It is Hidden in the Savior’s Rejection by the World
Passage: John 18:33-19:21
Date: March 12, 2025
Pastor: Pastor Horton
Up and under. Up to Jesus’ cross. And under our own. As we continue the Lenten journey, we consider the cross bearing that we share with Christ and that he shares with us: The cross always brings rejection, and to our astonishment, that rejection has glory hidden in it. And tonight we find rejection from the world. The world does not understand the cross and does not want to. Listen to a portion of Jesus’ trial before the world in the court of the Roman governor Pontius Pilate: “‘You are a king, then!’ said Pilate. Jesus answered, ‘You are right in saying I am a king. In fact, for this reason I was born, and for this I came into the world, to testify to the truth. Everyone on the side of truth listens to me.’ ‘What is truth?’” Pilate asked.”
Could there be a sharper contrast?
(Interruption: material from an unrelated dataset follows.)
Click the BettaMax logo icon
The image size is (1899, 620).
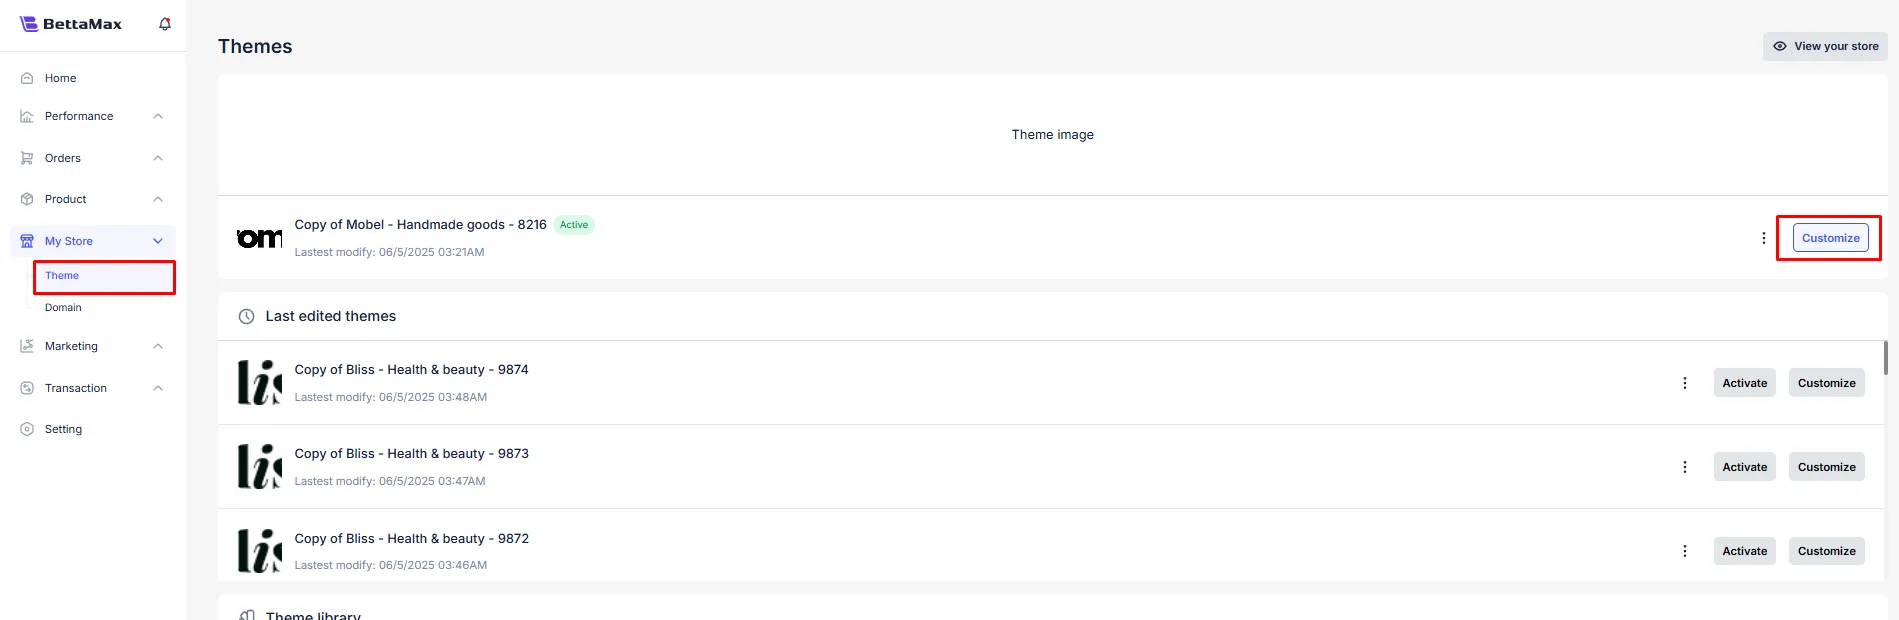point(29,24)
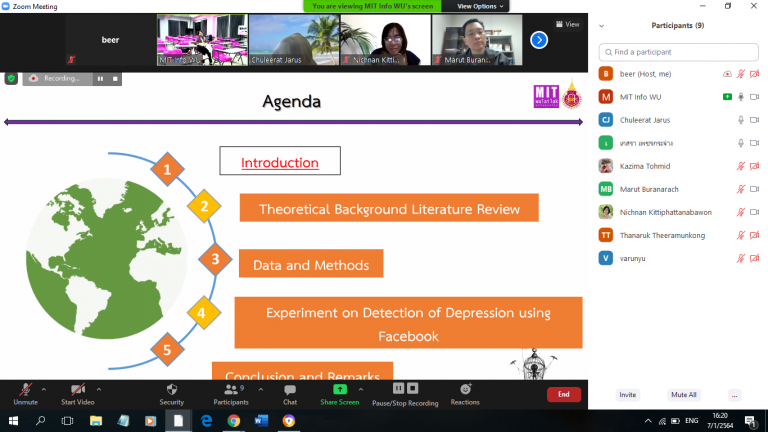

On the one side is Jesus. He testifies that he is a king and that all who are on the side of truth listen to him. Yes, listen to him in the sense of hearing and holding to his Word, in the sense of believing him, trusting him, and following after him.
But on the other side, what does the world see? A pathetic sight! Ridiculous claim! This Jesus a king? Handed over by his own people who scream for his death? Jesus’ kingdom consists of those who love the truth—and yet there is not one person who defends him, or speaks out for him, or is willing to come forward and declare himself a follower of this King? Not one? The world even prefers option B for Barabbas, a rebel and a murderer. After all, how is it that this king is captive to a petty Roman official? Beaten and spat upon by his own people. Soon about to endure far worse at the hands of Pilate’s soldiers. “Some king!” The world says. “Some kingdom! Some truth!”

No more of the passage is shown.